Batgirl! I'm so sorry you were ill! Please rest and take care of yourself! I hope that you continually get better...

I am SO glad that your aunt and uncle are there. (And to think, I said to give him the boot!) They've already proven that they love you. You're already forgiven for your behavior.

I hate war too. I wish it was done and over with. I know I have a simplistic mind when it comes to war, but why can't we just leave? I'm sorry that your uncle has to go. We are here for you...
 
Allright. I am batgirl's Uncle Jim. Swore up and down I wouldn't write here but I need to comment.

batgirl said:
I've had some really insane fights with my uncle, and been generally quite rotten and bitchy. I'm apologizing for my behaviour daily. I feel bad that they have to put up with me.

You've been very ill. Still are for christ's sake. Those fights we had were only arguments, and not nearly as bad as you are making them out to be. You are exaggerating, my girl. Please stop apologizing and beating on yourself.

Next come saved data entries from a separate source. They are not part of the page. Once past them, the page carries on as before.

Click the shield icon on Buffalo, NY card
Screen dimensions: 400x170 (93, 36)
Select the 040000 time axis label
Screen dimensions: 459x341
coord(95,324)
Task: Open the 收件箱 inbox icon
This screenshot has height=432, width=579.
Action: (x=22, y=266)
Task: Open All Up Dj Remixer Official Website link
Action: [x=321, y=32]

And no worries Nam. I could use a boot now and then.

Jim.
 
Batgirl

As Nam has said, we're all here for you and I hope you are feelings lots better soon. Sorry you were sick and please take good care.
 
I'm with Jim on this one. My boot will be coming though batgirl if you don't rest... pretty please, rest.

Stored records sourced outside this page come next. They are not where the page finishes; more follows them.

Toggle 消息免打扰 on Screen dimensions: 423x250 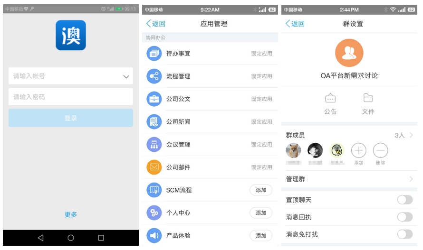tap(404, 234)
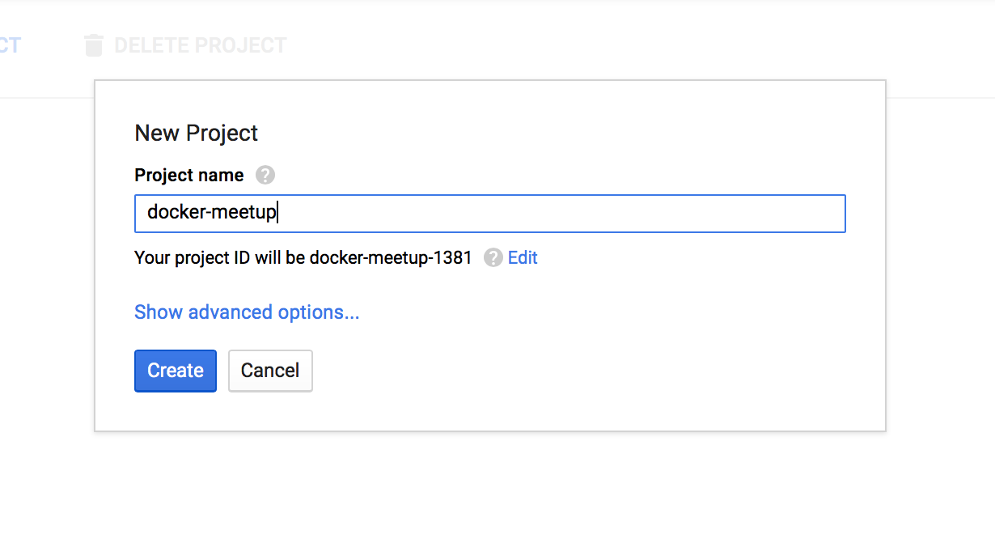The width and height of the screenshot is (995, 560).
Task: Click the docker-meetup name input field
Action: (x=489, y=213)
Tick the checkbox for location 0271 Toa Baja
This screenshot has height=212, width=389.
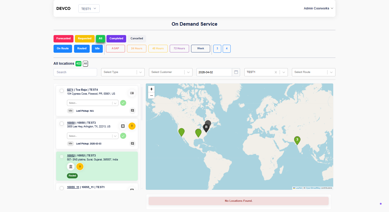tap(62, 91)
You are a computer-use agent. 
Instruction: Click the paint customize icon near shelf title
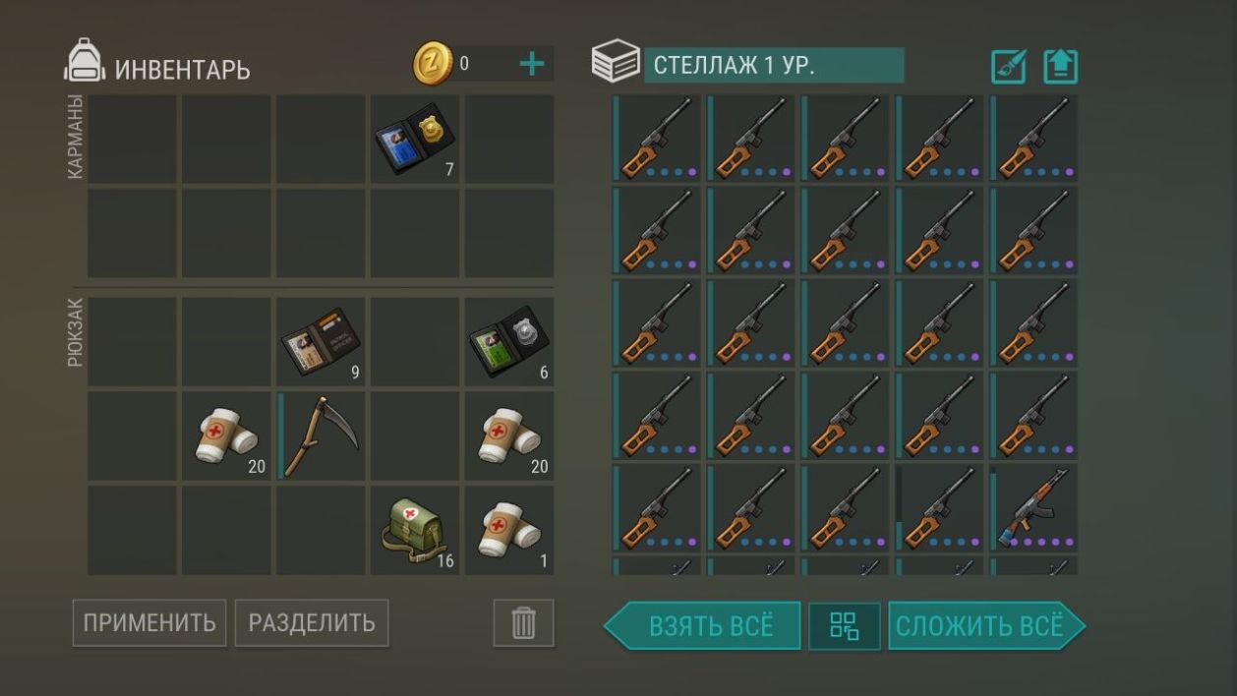pos(1009,66)
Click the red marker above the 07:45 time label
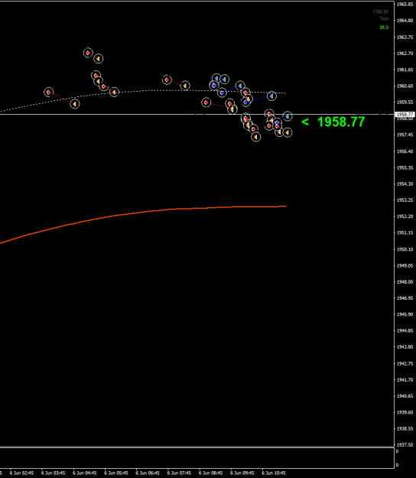 [x=167, y=80]
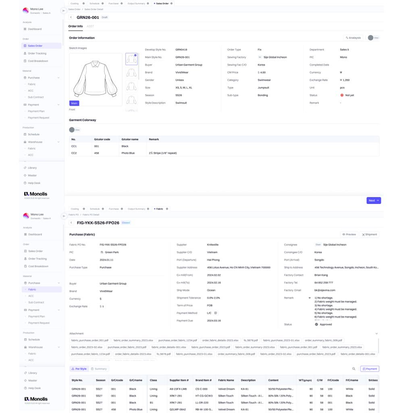Close the Sales Order tab via its X icon
Viewport: 403px width, 413px height.
pyautogui.click(x=172, y=3)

I already know whats going through you head in regards to your uncle deploying, and we can discuss that once your better. I know because I have been on both sides, ie. my operational experience and then my wife deployed on operations. The rest in regard to your father I have a fair idea from our discussions.

Once again though, I am not discussing this with you until your better. You know it, and I know it, when we get into it, its going to hurt you. You need to be 110% before that occurs.

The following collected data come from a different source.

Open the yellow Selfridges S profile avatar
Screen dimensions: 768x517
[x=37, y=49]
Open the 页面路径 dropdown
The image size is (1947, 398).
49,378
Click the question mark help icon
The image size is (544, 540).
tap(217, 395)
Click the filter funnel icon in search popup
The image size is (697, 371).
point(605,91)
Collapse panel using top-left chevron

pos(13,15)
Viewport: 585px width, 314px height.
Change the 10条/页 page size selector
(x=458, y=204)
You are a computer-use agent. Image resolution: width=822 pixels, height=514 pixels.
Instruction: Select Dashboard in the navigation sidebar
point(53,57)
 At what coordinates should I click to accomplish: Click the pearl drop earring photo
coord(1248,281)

I am just so glad batgirl that you have such a loving family surrounding you. You just have to accept it now and not put yourself down because people just really do care. Accept it and give yourself back... you've been without it for a long time now... just start accepting people do care about you.
 
First you rest up, hon! Now I am tickeled shitless your uncle is being so active in understanding and learning. And now you have your aunt there. You have a lot on your side.

Deployment is hard. I cannot even say... My BIL retires in a couple years but he keeps being sent to Korea and the sand box. It is scary to think they may come home like us. I know you are hurting about it, you cannot help it. But aside from all that he posted here. Welcome Jim.

Remember they are not putting up with you, they are loving you. And what seems like a horrible fight in our minds is not the same to others (though we do get a lil' over board) We can have a habit of blowing things out of proportion.

You get some rest and sorry about y'alls healthcare system... I would be in bad shape with that. I think I am going to have to just rebuild retirement I spent. And compared to y'all that is a "just"! You get some rest and try to enjoy the help. I am amazed with it really.
 
Jim Welcome! I'm glad you decided to say hello! Thank you for taking care of my friend.
 
Whoa Uncle Jim you posted!! lol. Thanks everyone. Not going to comment much for now, but thanks so much. I'm kind of out it. I'm not even sure what day it is. Yesterday I slept for 13 hours straight, then was up for less than an hour in the middle of the night, crashed again, slept again until just now!! And I'm feeling tired again. God.
 
then hop to it girl! Go to sleeeeeeeep! You just got orders to rest. :sleeping: :sleeping:
 
batgirl, don't feel bad about sleeping! that allows your body to heal and fight infection, etc. much better when you are asleep.
cathy
 
Batgirl, glad to hear you're doing better. Sleep is our body's way of helping in the healing process, so don't fight it. Do what you have to to get better and then worry about coming here to post.

Jim, glad to have you here. It'll help both you and Batgirl. My husband posts on this site occasionally, but he reads much more! He is educating himself in the whys of my actions due to PTSD and I hope you are doing the same.
 
Batgirl, git to bed.

Glares into submission *erm*
glad you're okay. Sleep is very good hon. Very very good.

Waves to her Uncle. 'lo. Can I kick ypou too? Pretty please? *begs*
erm, for no reason. Just have a few *erm* violent tendancies the last erm. . . month or so.